Answer the following questions using the text on Marty Carlin.
(a) What title did Carlin's father, John, hold?
(b) Which county manager dropped Carlin from his team, and for how long?
(c) What award did Carlin receive in 1993?

#### Text segment

Marty Carlin

Personal information
- Born: 1961 or 1962 (age 64–65)
- Occupation: Drink sales rep

Sport
- Sport: Gaelic football

Clubs
- Years: Club
- 19??–19?? 1980–199?: Robert Emmets Red Hughs

Inter-county
- Years: County
- 19??–1990 1994: Donegal Donegal

= Marty Carlin =

Donegal Gaelic footballer

Marty Carlin (born 1961 or 1962) is an Irish former Gaelic footballer who played for Robert Emmets, Red Hughs and the Donegal county team.

His father John was a provincial high jump champion. His brother Sean achieved county records in the decathlon and the discus throw and narrowly missed the 1984 Summer Olympics with a hamstring injury. Sean, as well as their brothers Eugene, Joseph and Declan, all played for Red Hughs.

With his club Carlin scored 0–10 against Cill Chartha in the 1981 Donegal JFC final. He reached finals of the Donegal Senior Football Championship in 1986 and 1991. He won a Division 1 league title in 1994.

He also played other sports: golf; association football with Curragh Athletic and rugby union with Letterkenny. County manager Tom Conaghan dropped Carlin and Charlie Mulgrew from his team for one year after they played for Letterkenny in a Forster Cup final victory at Ravenhill in 1987.

Carlin returned to the team and played in both the 1989 Ulster Senior Football Championship final and replay. They were two of only six appearances he made for his county in championship football.

Carlin left the county team at the end of 1990 after informing manager Brian McEniff of his decision. Thus he missed the 1992 All-Ireland Senior Football Championship Final, which Donegal won. At the local homecoming, clubmate Donal Reid gave him a special mention and invited him onto the stage. After being awarded Donegal Player of the Year in 1993, Carlin was prompted to make a brief return for his county in 1994.

Since retiring, he has endured bowel cancer.

########
#### Dataset excerpts

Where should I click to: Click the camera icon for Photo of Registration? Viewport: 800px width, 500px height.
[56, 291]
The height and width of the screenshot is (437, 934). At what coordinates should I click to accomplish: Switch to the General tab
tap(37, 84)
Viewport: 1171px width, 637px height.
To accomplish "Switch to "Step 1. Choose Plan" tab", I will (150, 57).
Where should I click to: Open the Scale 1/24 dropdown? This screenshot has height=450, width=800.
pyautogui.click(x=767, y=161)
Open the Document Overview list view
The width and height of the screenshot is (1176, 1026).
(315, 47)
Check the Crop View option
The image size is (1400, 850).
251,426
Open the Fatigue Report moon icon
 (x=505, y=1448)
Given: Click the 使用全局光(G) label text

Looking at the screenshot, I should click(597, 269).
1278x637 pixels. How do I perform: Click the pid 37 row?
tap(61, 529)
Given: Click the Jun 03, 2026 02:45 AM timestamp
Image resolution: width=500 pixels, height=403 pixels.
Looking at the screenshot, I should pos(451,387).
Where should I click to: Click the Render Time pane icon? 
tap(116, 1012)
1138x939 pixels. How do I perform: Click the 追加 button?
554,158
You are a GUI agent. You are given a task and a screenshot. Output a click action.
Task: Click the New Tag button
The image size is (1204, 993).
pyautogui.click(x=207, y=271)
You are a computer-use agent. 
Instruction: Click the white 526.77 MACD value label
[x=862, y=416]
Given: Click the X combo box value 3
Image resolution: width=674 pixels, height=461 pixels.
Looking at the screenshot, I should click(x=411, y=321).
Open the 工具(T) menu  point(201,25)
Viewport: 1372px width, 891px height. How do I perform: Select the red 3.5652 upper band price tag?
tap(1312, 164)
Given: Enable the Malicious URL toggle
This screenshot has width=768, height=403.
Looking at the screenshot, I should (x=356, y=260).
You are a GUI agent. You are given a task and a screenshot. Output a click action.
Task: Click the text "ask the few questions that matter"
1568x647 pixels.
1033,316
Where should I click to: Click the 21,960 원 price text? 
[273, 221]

########

Solution for this problem:
(a) He was a provincial high jump champion.
(b) Tom Conaghan dropped him for one year.
(c) He was named Donegal Player of the Year.